* BEGIN *

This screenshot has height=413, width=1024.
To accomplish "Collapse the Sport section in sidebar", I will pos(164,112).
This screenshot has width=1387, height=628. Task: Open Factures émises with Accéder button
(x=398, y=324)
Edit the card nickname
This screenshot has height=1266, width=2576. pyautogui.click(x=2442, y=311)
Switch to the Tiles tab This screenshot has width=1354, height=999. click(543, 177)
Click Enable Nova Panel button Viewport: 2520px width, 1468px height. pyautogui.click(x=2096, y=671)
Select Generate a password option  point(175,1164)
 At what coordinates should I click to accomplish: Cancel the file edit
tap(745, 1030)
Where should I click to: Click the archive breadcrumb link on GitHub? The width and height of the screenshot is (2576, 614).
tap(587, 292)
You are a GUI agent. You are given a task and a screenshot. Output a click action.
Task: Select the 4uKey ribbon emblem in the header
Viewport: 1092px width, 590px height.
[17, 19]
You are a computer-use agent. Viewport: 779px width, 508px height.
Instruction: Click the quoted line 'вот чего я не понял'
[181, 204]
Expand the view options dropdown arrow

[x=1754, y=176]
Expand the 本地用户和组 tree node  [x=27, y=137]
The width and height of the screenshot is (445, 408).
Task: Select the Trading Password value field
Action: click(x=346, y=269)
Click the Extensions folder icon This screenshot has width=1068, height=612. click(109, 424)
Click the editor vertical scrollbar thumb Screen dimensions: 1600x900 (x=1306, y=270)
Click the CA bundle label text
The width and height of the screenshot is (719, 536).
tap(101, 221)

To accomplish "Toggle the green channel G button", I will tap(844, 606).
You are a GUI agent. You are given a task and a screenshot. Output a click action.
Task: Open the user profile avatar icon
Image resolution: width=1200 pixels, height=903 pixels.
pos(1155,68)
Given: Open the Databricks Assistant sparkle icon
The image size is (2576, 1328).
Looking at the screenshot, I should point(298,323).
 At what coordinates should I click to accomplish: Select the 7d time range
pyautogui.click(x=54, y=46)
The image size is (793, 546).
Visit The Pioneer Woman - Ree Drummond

* END *

THE TASK ▸ Select every line in the records above that contains the word "Open" and copy each one.

ANSWER IN FULL ▸
This screenshot has width=1387, height=628. Task: Open Factures émises with Accéder button
Task: Open the user profile avatar icon
Given: Open the Databricks Assistant sparkle icon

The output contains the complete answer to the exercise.